Résumé

César aux élections. Suffrage universel… (1848)

César ne dédaigne personne; sa main recherche celle de l'affranchi influent; sa physionomie parle encore plus que ses paroles ; elle se conforme aux pensées de chacun, elle exprime tous les sentiments divers de la multitude; elle sourit à l'esclave, si l'esclave peut assurer le suffrage du maître. César, en un mot, promet tout à tous ; il tiendra ses promesses à ceux qui pourront le servir utilement. Le plus honnête homme du monde accorde une trêve à sa probité, en faveur de sa candidature.
Source : Gallica

César aux élections. Suffrage universel… (1848)

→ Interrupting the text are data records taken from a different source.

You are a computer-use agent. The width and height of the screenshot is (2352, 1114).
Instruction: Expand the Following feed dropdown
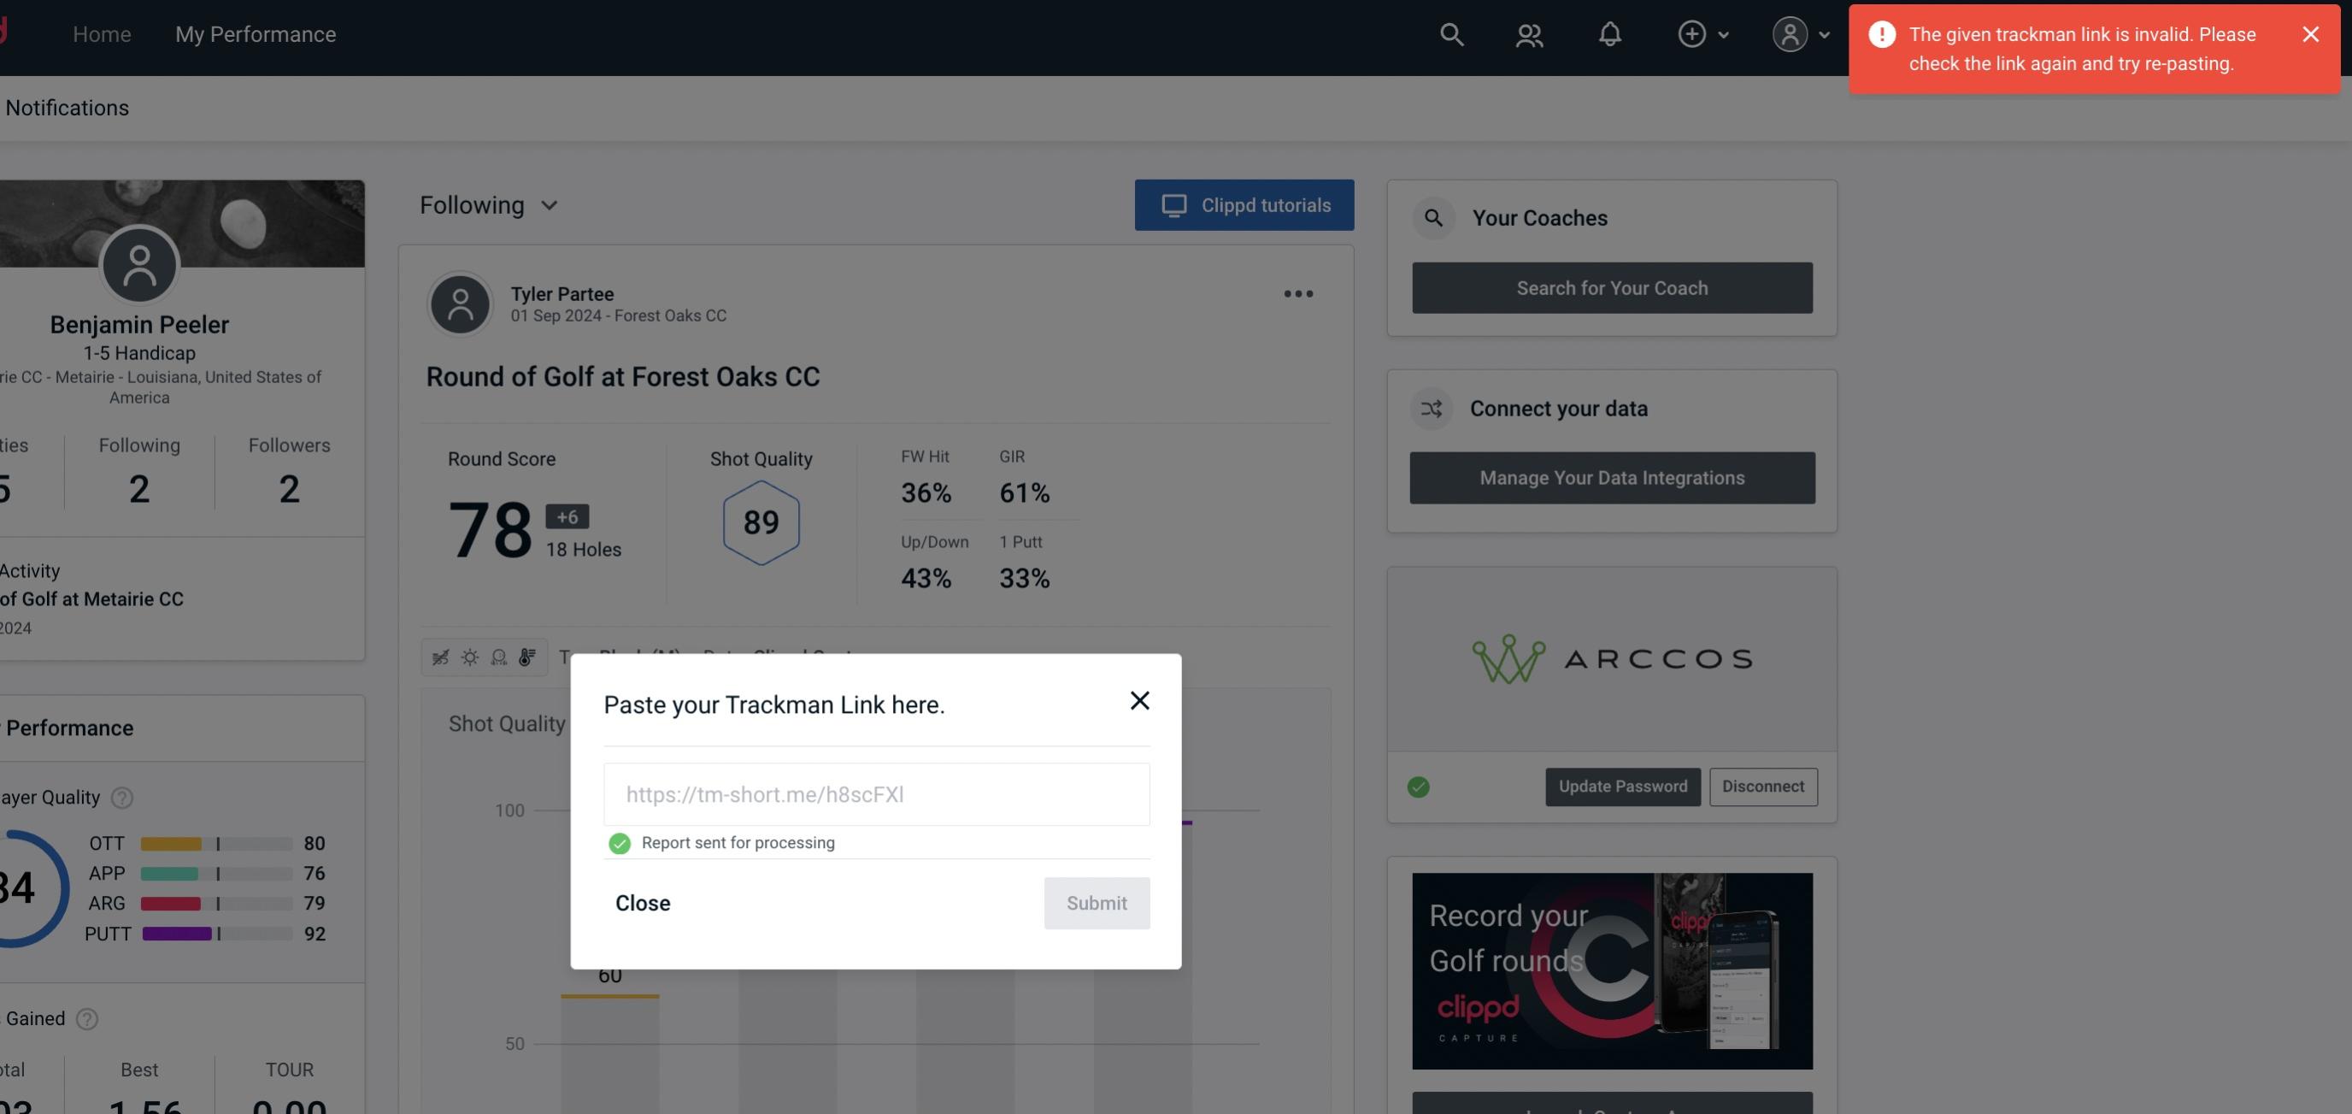pos(488,203)
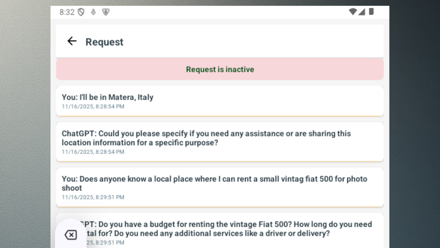Tap the floating backspace button container
440x248 pixels.
point(71,235)
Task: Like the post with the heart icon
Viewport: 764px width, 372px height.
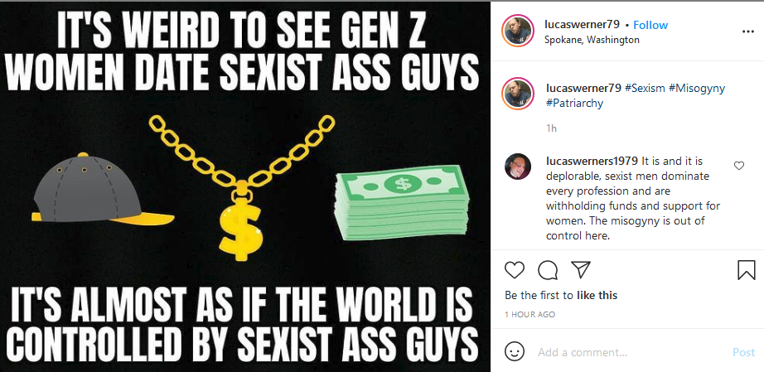Action: (x=514, y=270)

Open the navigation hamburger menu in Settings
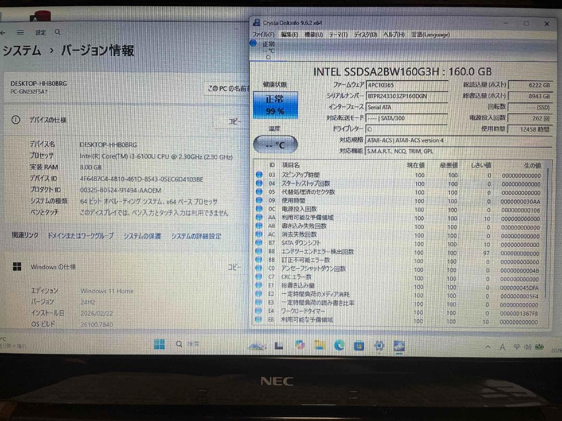[20, 32]
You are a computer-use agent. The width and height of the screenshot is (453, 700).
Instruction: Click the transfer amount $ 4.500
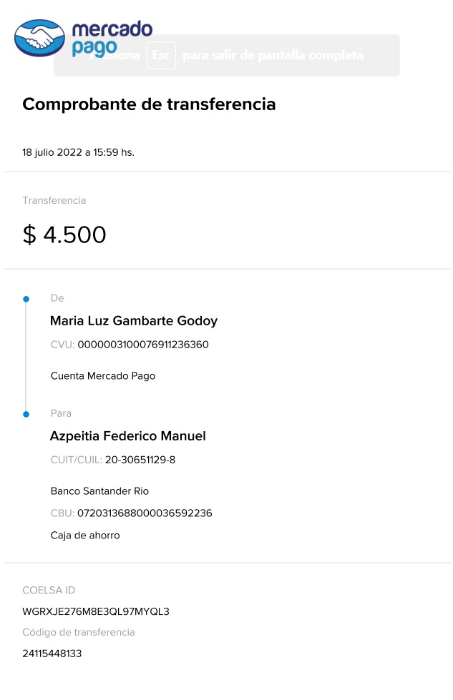(x=64, y=235)
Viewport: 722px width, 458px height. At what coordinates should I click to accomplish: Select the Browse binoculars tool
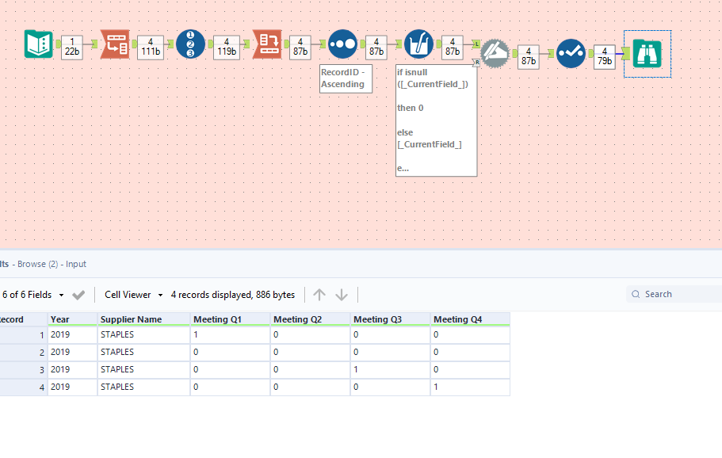(x=647, y=53)
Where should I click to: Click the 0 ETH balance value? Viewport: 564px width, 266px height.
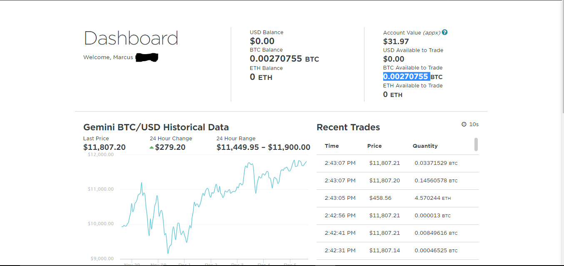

César prodiguait les jeux et les spectacles ; le sang des gladiateurs en relevait la magnificence; Catilina se présentait aux comices consulaires, escorté d'une brillante jeunesse et des vétérans de Sylla, milice destinée à enlever les suffrages ; Pompée suscite la plus vile populace, fomente Fanarchie, pour en faire sortir la dictature à son profit.
Vain espoir ! Il faut partager avec César. Le riche Crassus sert d'intermédiaire et vient s'interposer lui-même dans la dictature ; pour nouer la chaîne des révolutions, l'or est toujours le plus ferme anneau.
Source : Gallica

César aux élections. Suffrage universel… (1848)

Bibulus triomphait.
La république était perdue sans ressource : elle était livrée comme une proie facile aux plus audacieux. La résistance de Caton, les sifflets du peuple, les murmures des honnêtes gens, le frémissement de l'Italie, n'avaient servi qu'à irriter les triumvirs. Le tribun Clodius se débarrassait par le meurtre et l'exil de tous ceux qui lui déplaisaient. Pompée comptait toujours sur l'anarchie pour gouverner seul. La mort de Crassus le mettait en présence de César. L'anarchie qui dévorait Rome amena enfin Caton au consulat.